気が付けばもう9月も終わりに近づき、アルプスの山小屋では小屋じまいの準備に取り掛かっているところも多いようです。
今年は8月の天候不良もありあまり多くは山行へ出れませんでしたが、念願の槍ヶ岳と剱岳へ行くことができました。これで北アルプスの百名山は制覇したことになります。
話は変わりますが、最近、山岳フェスというのが増えつつあるようです。私の知る限りでは、山と渓谷社が2008年に始めた「涸沢フェスティバル」が最初だと思います。
インプレスグループで山岳・自然分野のメディア事業を手がける山と溪谷社(本社:東京都港区、代表取締役:粟津彰治)は、2008年8月24日(日)~26日(火)の3日間、日本初の山岳フェスティバル「涸沢フェスティバル」を開催します。

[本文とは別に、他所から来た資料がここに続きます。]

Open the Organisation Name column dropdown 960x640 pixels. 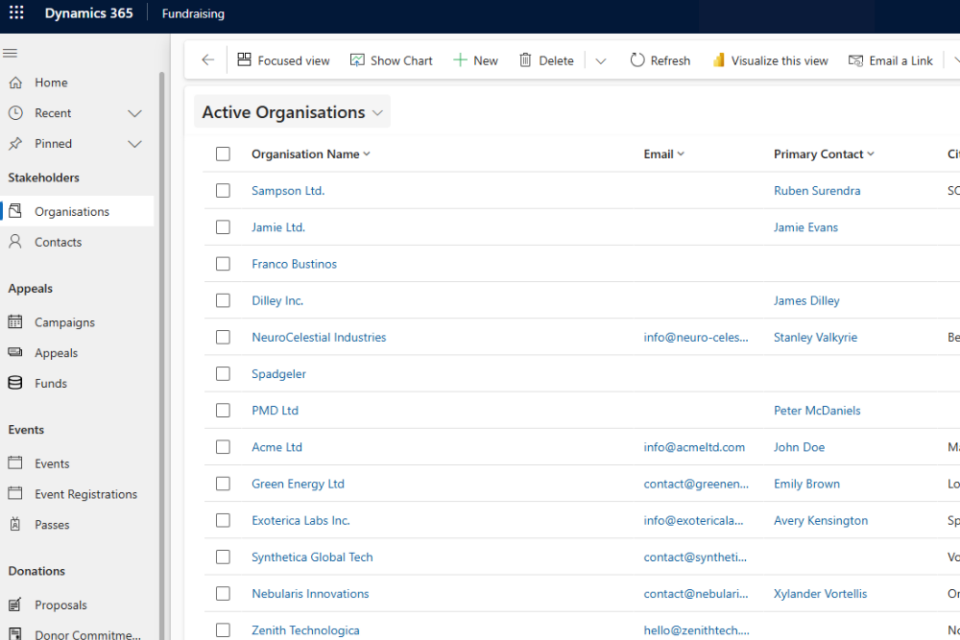click(x=367, y=154)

私は今年はじめて知ったのですが、「立山黒部アルペンフェスティバル」というのもあるようです。最初に開催されたのは2011年なのかな。こちらはICI石井スポーツグループ他が主催。
ICI石井スポーツグループ、立山黒部アルペンルート、富山県が主催で、「立山黒部アルペンフェスティバル2014」が、9月5日(金)〜9月7日(日)の3日間、立山黒部アルペンルート内の室堂、弥陀ヶ原、雷鳥沢周辺で開催されます。
出典:雲上のアウトドアイベント「立山黒部アルペンフェスティバル2014」が、2014年9月5日(金)から9月7日(日)までの3日間開催!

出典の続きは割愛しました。